_EXERCISE DESCRIPTION:_ Render each line of the data below as one string in a JSON list, leaving out blank lines.

Item position entries
****************

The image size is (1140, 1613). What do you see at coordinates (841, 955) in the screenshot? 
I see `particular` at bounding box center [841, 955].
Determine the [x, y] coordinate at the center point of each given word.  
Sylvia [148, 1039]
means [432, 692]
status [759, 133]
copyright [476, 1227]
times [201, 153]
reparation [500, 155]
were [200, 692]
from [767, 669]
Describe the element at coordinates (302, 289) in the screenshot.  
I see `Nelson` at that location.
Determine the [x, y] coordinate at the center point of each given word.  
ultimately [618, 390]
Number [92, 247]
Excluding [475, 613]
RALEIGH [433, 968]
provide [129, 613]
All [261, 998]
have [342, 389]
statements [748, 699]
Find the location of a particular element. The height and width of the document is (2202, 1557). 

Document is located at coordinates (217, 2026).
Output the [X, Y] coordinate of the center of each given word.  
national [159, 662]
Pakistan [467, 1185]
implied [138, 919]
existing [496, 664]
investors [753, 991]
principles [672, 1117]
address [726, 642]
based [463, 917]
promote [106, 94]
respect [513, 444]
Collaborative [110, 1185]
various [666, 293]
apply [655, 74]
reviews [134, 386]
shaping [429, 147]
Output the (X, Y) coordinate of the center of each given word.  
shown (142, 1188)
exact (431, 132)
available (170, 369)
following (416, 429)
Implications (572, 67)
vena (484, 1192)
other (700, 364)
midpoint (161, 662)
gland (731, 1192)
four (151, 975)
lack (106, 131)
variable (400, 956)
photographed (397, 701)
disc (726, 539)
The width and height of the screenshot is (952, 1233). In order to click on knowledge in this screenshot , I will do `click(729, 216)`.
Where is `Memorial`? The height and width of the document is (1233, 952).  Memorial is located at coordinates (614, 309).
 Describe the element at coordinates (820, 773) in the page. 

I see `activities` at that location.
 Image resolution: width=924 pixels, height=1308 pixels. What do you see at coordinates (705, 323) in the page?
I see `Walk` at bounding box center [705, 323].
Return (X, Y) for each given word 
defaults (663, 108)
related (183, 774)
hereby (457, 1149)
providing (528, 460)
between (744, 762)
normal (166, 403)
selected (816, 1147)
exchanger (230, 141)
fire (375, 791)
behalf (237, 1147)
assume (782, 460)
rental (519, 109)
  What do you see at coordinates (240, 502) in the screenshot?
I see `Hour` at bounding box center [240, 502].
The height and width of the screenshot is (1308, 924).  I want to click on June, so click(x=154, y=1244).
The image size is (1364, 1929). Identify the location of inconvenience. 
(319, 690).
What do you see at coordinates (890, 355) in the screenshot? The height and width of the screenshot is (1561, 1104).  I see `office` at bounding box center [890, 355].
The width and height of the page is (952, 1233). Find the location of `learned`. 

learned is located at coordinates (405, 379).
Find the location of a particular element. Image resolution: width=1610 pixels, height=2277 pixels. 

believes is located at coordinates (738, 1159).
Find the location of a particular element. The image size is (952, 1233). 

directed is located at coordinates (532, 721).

****************

_TASK RESULT:_
[
  "The image size is (1140, 1613). What do you see at coordinates (841, 955) in the screenshot? ",
  "I see `particular` at bounding box center [841, 955].",
  "Determine the [x, y] coordinate at the center point of each given word.  ",
  "Sylvia [148, 1039]",
  "means [432, 692]",
  "status [759, 133]",
  "copyright [476, 1227]",
  "times [201, 153]",
  "reparation [500, 155]",
  "were [200, 692]",
  "from [767, 669]",
  "Describe the element at coordinates (302, 289) in the screenshot.  ",
  "I see `Nelson` at that location.",
  "Determine the [x, y] coordinate at the center point of each given word.  ",
  "ultimately [618, 390]",
  "Number [92, 247]",
  "Excluding [475, 613]",
  "RALEIGH [433, 968]",
  "provide [129, 613]",
  "All [261, 998]",
  "have [342, 389]",
  "statements [748, 699]",
  "Find the location of a particular element. The height and width of the document is (2202, 1557). ",
  "Document is located at coordinates (217, 2026).",
  "Output the [X, Y] coordinate of the center of each given word.  ",
  "national [159, 662]",
  "Pakistan [467, 1185]",
  "implied [138, 919]",
  "existing [496, 664]",
  "investors [753, 991]",
  "principles [672, 1117]",
  "address [726, 642]",
  "based [463, 917]",
  "promote [106, 94]",
  "respect [513, 444]",
  "Collaborative [110, 1185]",
  "various [666, 293]",
  "apply [655, 74]",
  "reviews [134, 386]",
  "shaping [429, 147]",
  "Output the (X, Y) coordinate of the center of each given word.  ",
  "shown (142, 1188)",
  "exact (431, 132)",
  "available (170, 369)",
  "following (416, 429)",
  "Implications (572, 67)",
  "vena (484, 1192)",
  "other (700, 364)",
  "midpoint (161, 662)",
  "gland (731, 1192)",
  "four (151, 975)",
  "lack (106, 131)",
  "variable (400, 956)",
  "photographed (397, 701)",
  "disc (726, 539)",
  "The width and height of the screenshot is (952, 1233). In order to click on knowledge in this screenshot , I will do `click(729, 216)`.",
  "Where is `Memorial`? The height and width of the document is (1233, 952).  Memorial is located at coordinates (614, 309).",
  " Describe the element at coordinates (820, 773) in the page. ",
  "I see `activities` at that location.",
  " Image resolution: width=924 pixels, height=1308 pixels. What do you see at coordinates (705, 323) in the page?",
  "I see `Walk` at bounding box center [705, 323].",
  "Return (X, Y) for each given word ",
  "defaults (663, 108)",
  "related (183, 774)",
  "hereby (457, 1149)",
  "providing (528, 460)",
  "between (744, 762)",
  "normal (166, 403)",
  "selected (816, 1147)",
  "exchanger (230, 141)",
  "fire (375, 791)",
  "behalf (237, 1147)",
  "assume (782, 460)",
  "rental (519, 109)",
  "  What do you see at coordinates (240, 502) in the screenshot?",
  "I see `Hour` at bounding box center [240, 502].",
  "The height and width of the screenshot is (1308, 924).  I want to click on June, so click(x=154, y=1244).",
  "The image size is (1364, 1929). Identify the location of inconvenience. ",
  "(319, 690).",
  "What do you see at coordinates (890, 355) in the screenshot? The height and width of the screenshot is (1561, 1104).  I see `office` at bounding box center [890, 355].",
  "The width and height of the page is (952, 1233). Find the location of `learned`. ",
  "learned is located at coordinates (405, 379).",
  "Find the location of a particular element. Image resolution: width=1610 pixels, height=2277 pixels. ",
  "believes is located at coordinates (738, 1159).",
  "Find the location of a particular element. The image size is (952, 1233). ",
  "directed is located at coordinates (532, 721)."
]